[Data on locating visible targets]
_ _ _ _
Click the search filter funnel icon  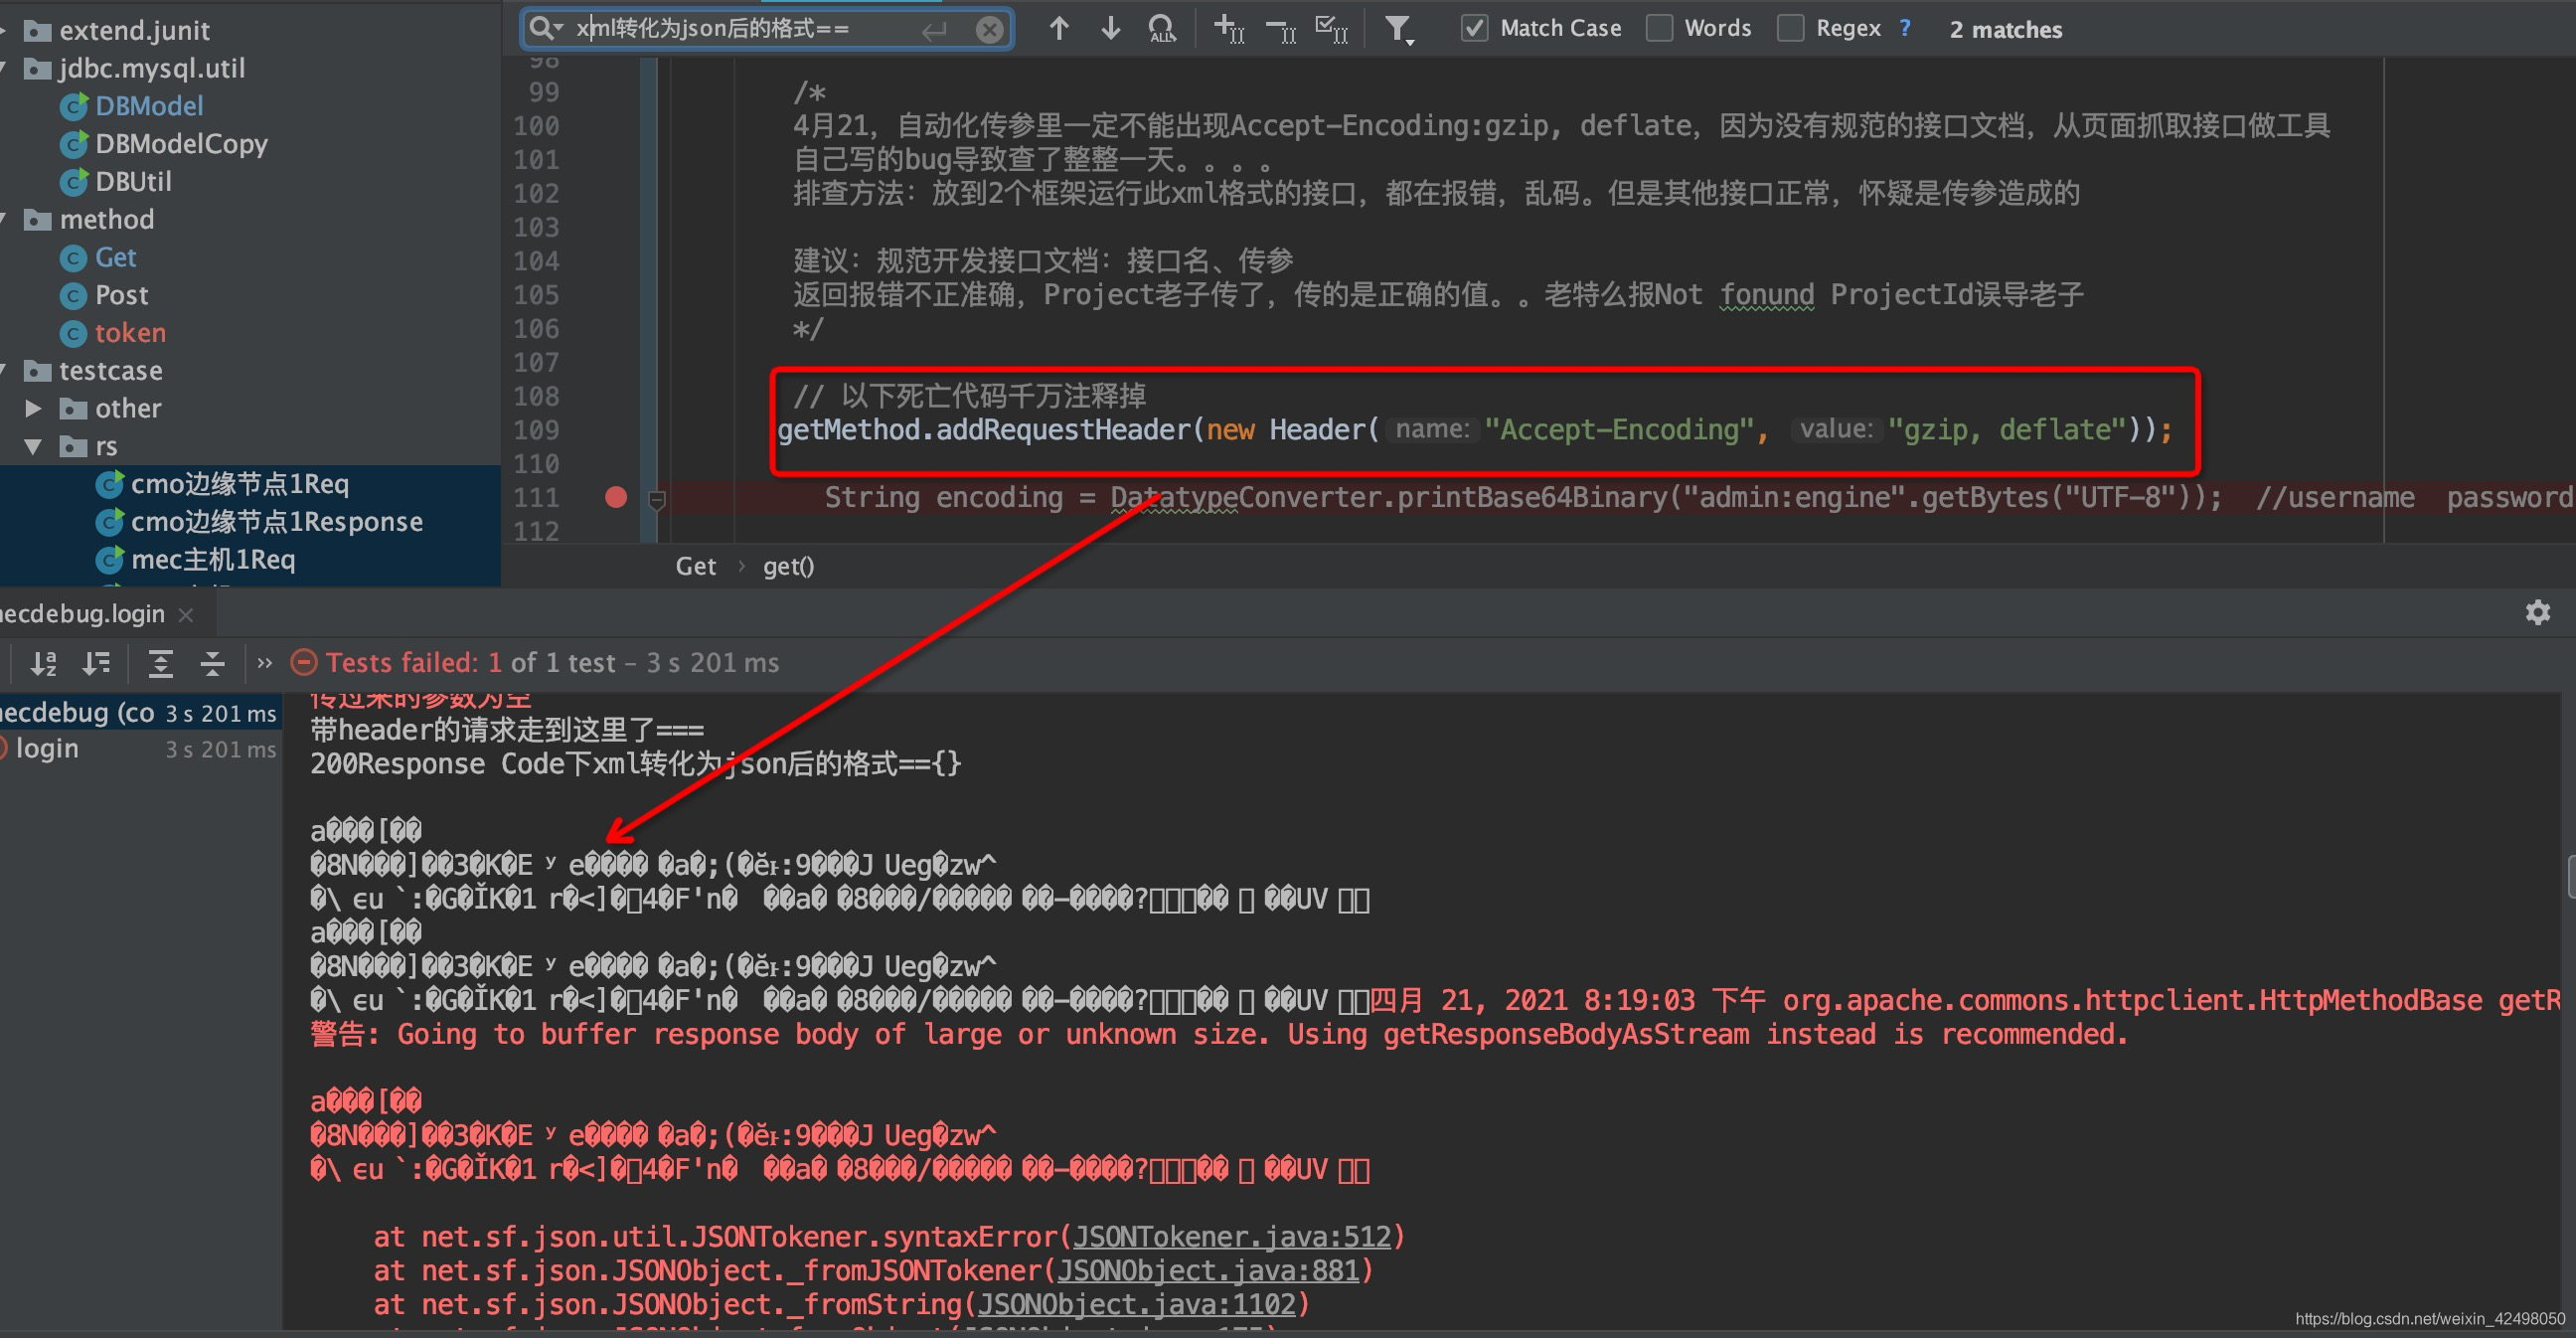pyautogui.click(x=1398, y=29)
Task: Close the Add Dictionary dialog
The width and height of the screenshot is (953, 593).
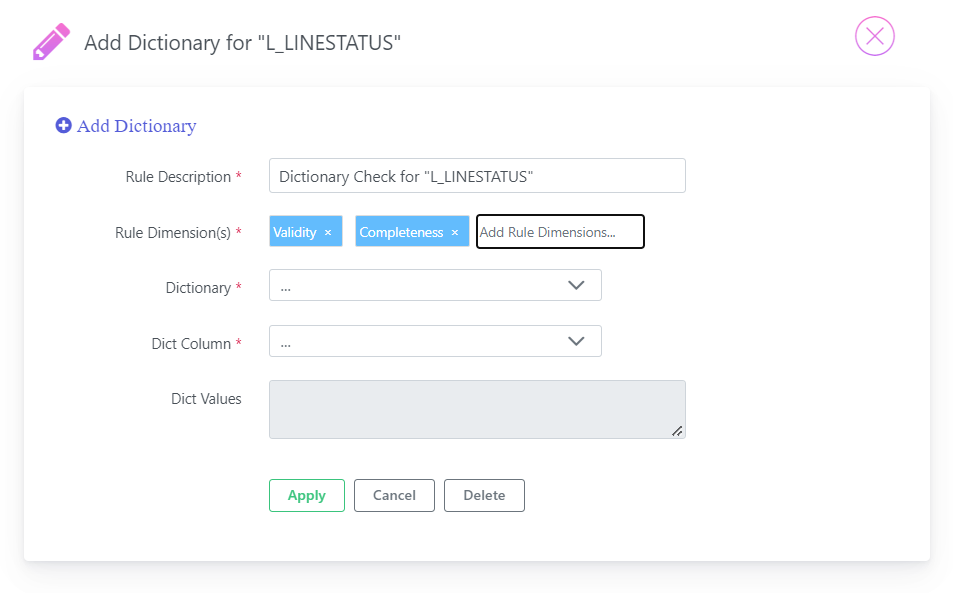Action: 875,36
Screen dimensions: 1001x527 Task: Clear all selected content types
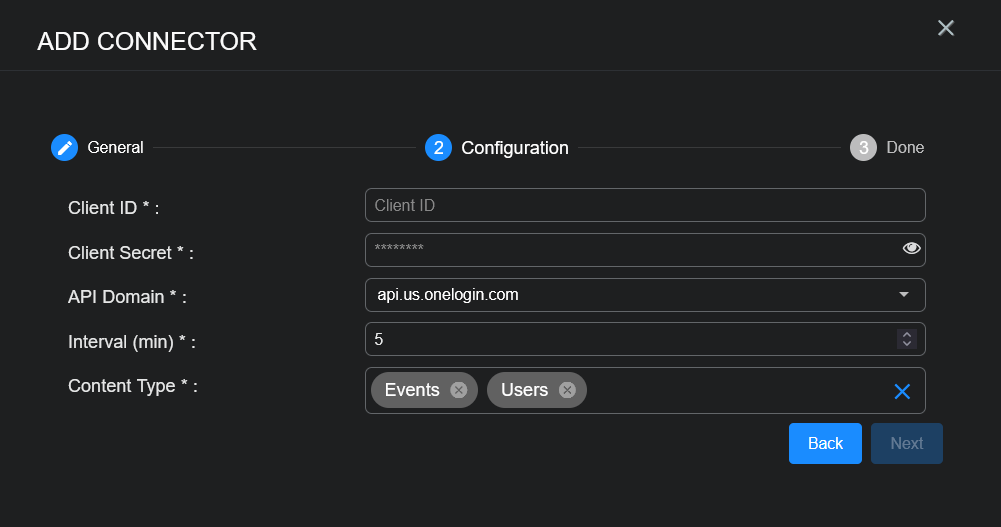coord(902,391)
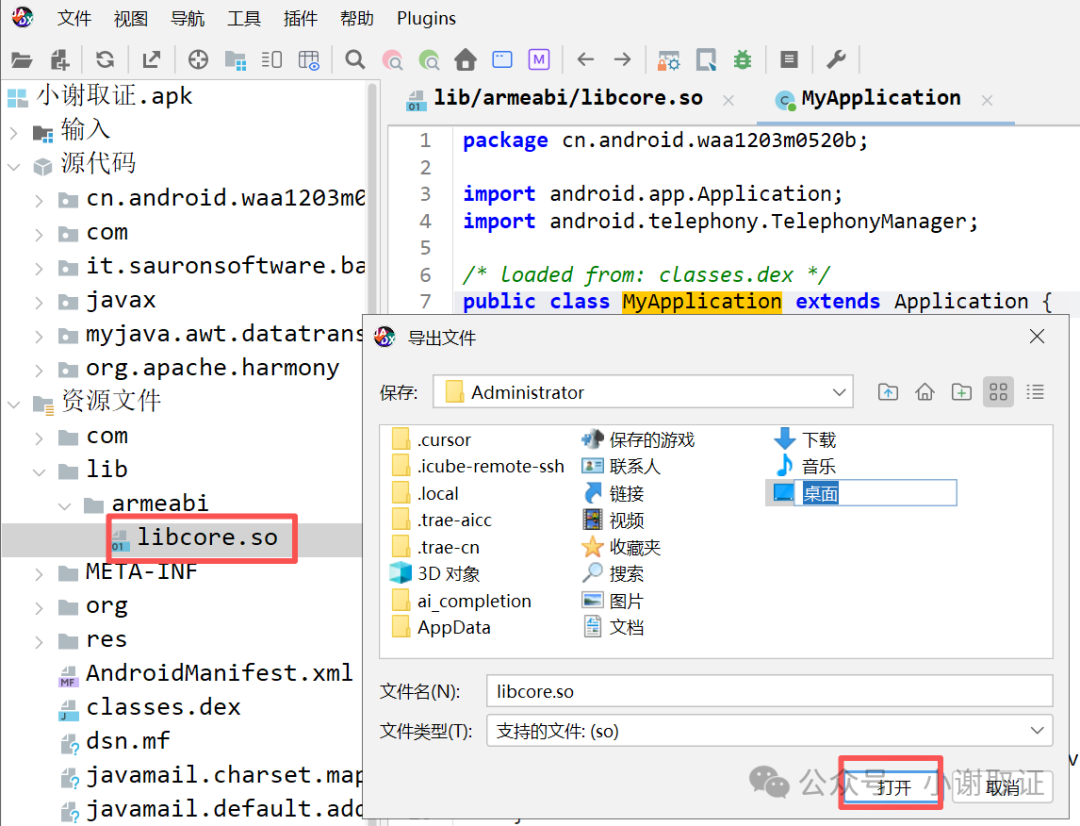
Task: Click the home start page icon
Action: click(465, 60)
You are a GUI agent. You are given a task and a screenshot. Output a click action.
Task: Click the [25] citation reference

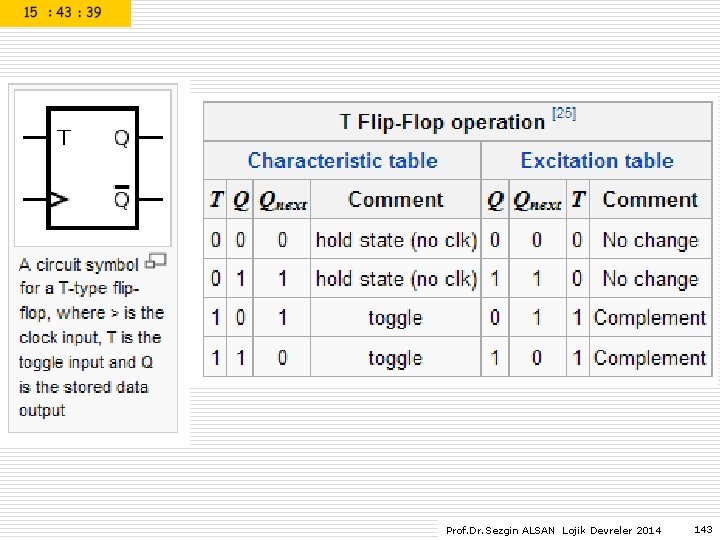[564, 113]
_ _ _ _
Copy out the records from the line containing "Task: Close the Add Dictionary dialog" through the end of the records, both included, omitting the pictures.

Task: Close the Add Dictionary dialog
The width and height of the screenshot is (953, 593).
Action: 875,36
Screen dimensions: 1001x527 Task: Clear all selected content types
coord(902,391)
Task: Click the home start page icon
Action: click(465, 60)
You are a GUI agent. You are given a task and a screenshot. Output a click action.
Task: Click the [25] citation reference

[564, 113]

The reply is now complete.